No "I'll start again Monday."
That's how weight loss works around Shabbat and the festivals.
Not by avoiding them.
By learning how to live with them.
And that's exactly what we help women do inside aceTRANSFORM.
Because your plan should fit around your life.
Not the other way round.
Frequently asked
Can I actually lose weight if I keep Shabbat every single week?
Yes, and most of the women we coach in NW London are doing exactly that. The trick isn't to fight Shabbat, it's to stop treating it as the thing that ruins everything. One generous meal a week doesn't undo a good week, in the same way one good salad doesn't fix a bad one. What stalls people is the all-or-nothing pattern: being strict Sunday to Friday afternoon, then writing off the whole weekend, then starting again Monday. Shabbat comes every week, so that's most of the year written off. Build the week around Shabbat instead of against it and the weekly meal stops being a problem.
Do you have to give up challah and the Friday night meal?

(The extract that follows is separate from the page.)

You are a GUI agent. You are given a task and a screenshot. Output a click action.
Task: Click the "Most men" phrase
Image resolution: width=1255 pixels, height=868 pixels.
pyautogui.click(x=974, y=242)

No. And we'd never ask you to. Honestly, a plan that tells you to skip your own Friday night table is a plan that's probably not making it past week two. The goal isn't to avoid challah. The goal is to stop challah becoming challah, three dips, a handful of nuts, another piece of challah, and then wondering why you're stuffed before the fish has even arrived. We always say the same thing: yes to the challah. Just not half the loaf. Have a piece. Enjoy it. Say the bracha. Be part of the meal. Then move on. Fill your plate with the fish, chicken and salads. Drink your water. Slow down enough to actually enjoy what you're eating. Most women don't need to stop eating the foods they love. They just need to stop eating them on autopilot. The extra calories rarely come from the one piece of challah you genuinely wanted. They come from the grazing before the meal starts, the dips you weren't even thinking about, the second piece because everyone else is still eating, and the picking long after you've stopped being hungry. You can absolutely eat challah, enjoy Friday night dinner and still make progress. In fact, that's exactly what we teach women to do. Because if the only way to reach your goals is to avoid Shabbat, you've got the wrong plan.
How do I track my food on Shabbat if I don't use my phone?
You don't, and that's completely fine. For those 25 hours you swap the app for a simple plate strategy you don't have to log: a palm-sized portion of protein at each meal, fill around half the plate with vegetables or salad, and be intentional with the challah, potatoes and desserts rather than eating them automatically because they're there. Decide roughly what you're having before Shabbat comes in, then pick your tracking back up afterwards. No catching up the diary, no guilt over the gap.
How do I get through Rosh Hashanah, Yom Kippur and the run of festivals without undoing my progress?
The festivals come in clusters, especially the autumn run, so the danger isn't one big meal, it's letting one chag roll into a two-week write-off. Pick the meals that genuinely matter, enjoy those properly, and treat the days around them as normal days. Keep your steps up between the meals, lean on protein and veg, and the morning after a big Yom Tov you draw a line under it and you're straight back to normal. On the fasts, don't try to earn them in advance and don't punish the break-fast, just eat sensibly around them and move on.